How many lines of the data below contain the string "computer"? Reply with the number only.
-- START OF Input rows --
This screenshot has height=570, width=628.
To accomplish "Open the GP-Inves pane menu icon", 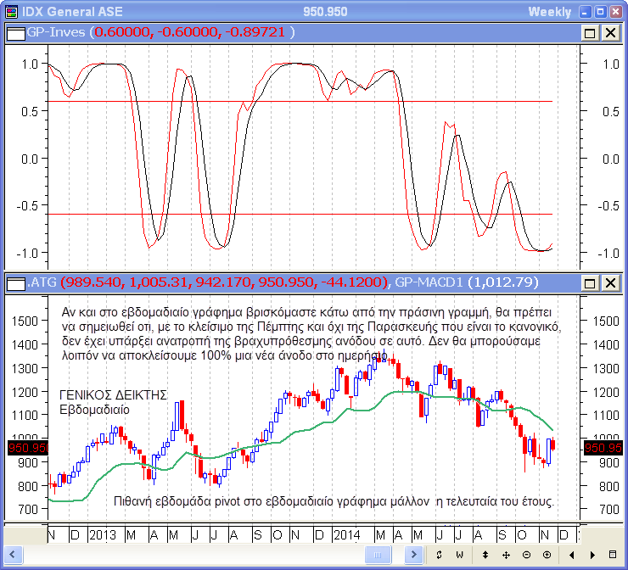I will point(16,32).
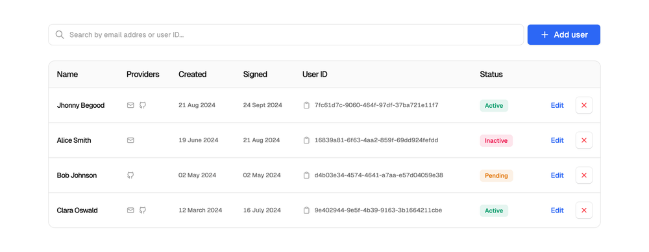Edit Jhonny Begood's user record
This screenshot has width=649, height=252.
(557, 105)
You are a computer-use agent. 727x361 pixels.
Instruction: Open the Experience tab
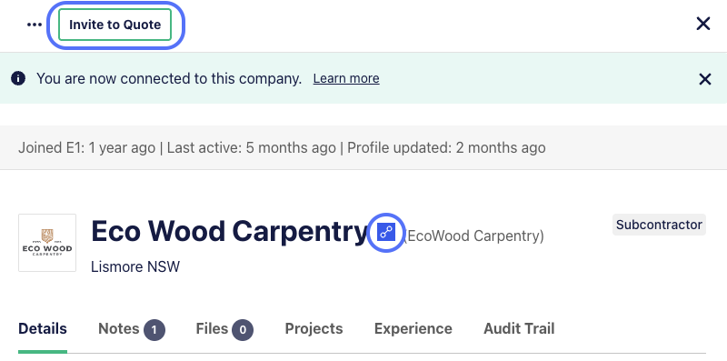tap(413, 329)
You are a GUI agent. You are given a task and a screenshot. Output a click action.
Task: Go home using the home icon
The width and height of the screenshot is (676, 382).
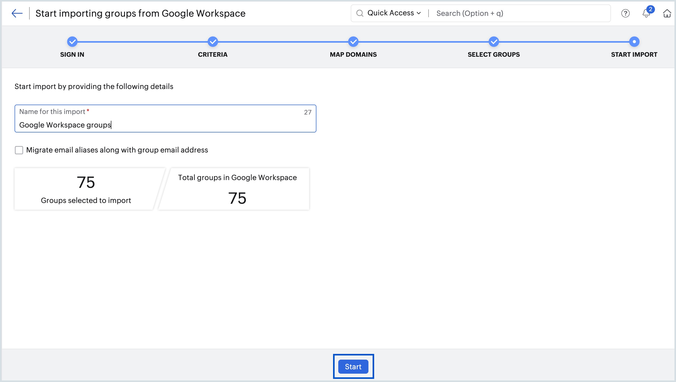pos(667,13)
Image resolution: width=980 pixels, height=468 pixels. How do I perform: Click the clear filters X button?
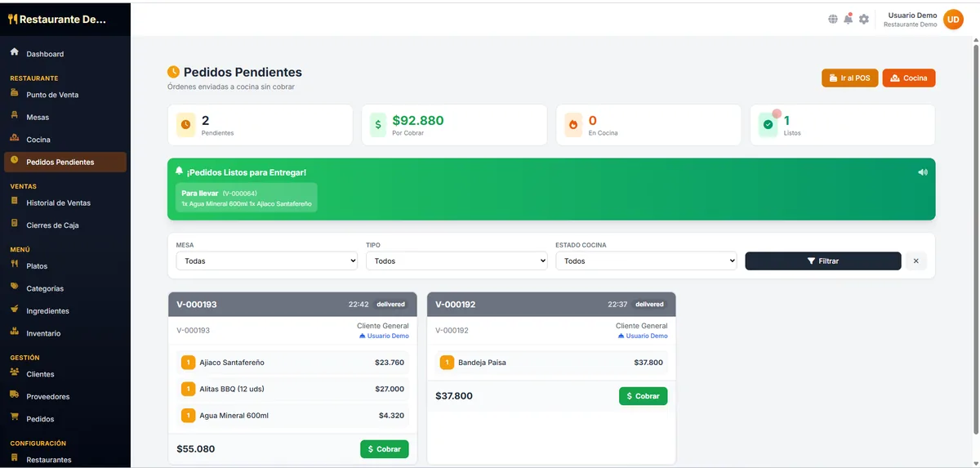click(915, 261)
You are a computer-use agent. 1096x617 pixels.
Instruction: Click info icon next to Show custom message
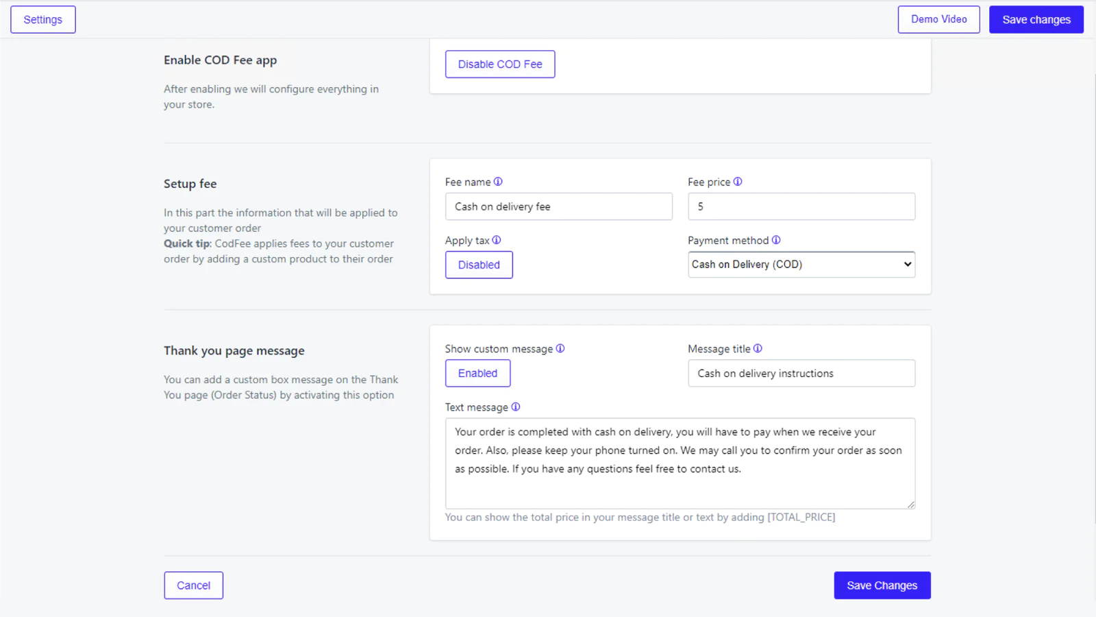(560, 348)
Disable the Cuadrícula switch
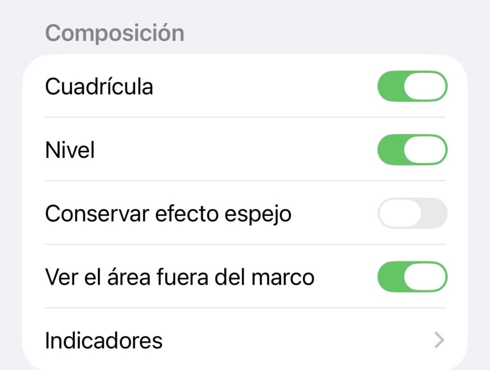The width and height of the screenshot is (490, 370). (x=412, y=86)
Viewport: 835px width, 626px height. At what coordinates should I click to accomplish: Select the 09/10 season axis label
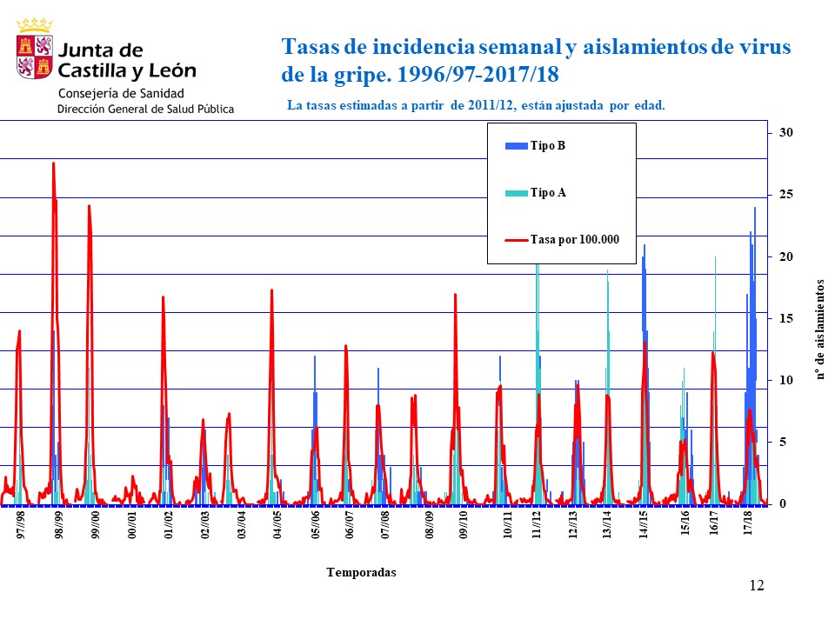point(464,526)
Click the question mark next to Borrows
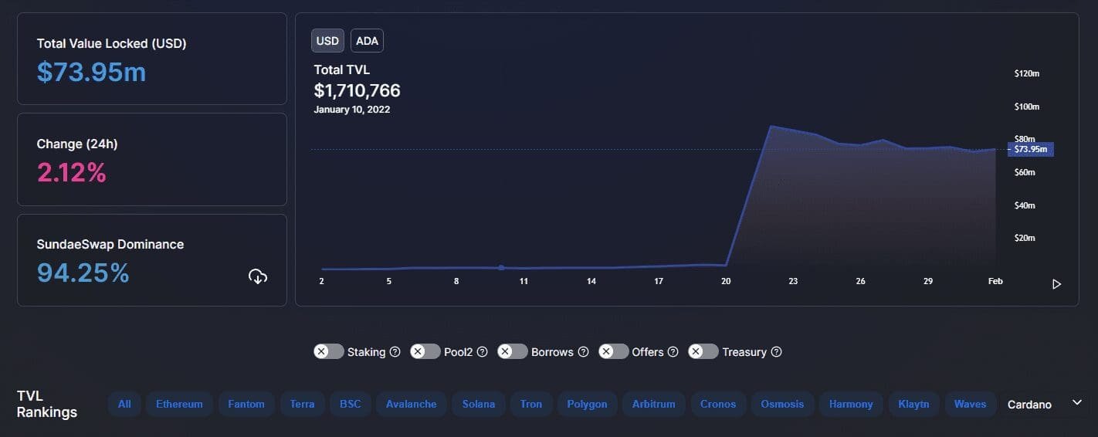 (583, 352)
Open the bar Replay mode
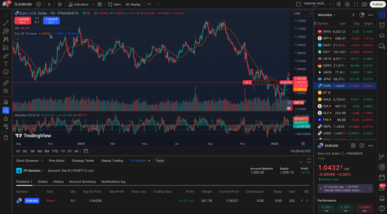387x214 pixels. click(x=133, y=5)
-- END OF Input rows --
> Solution to this exercise
2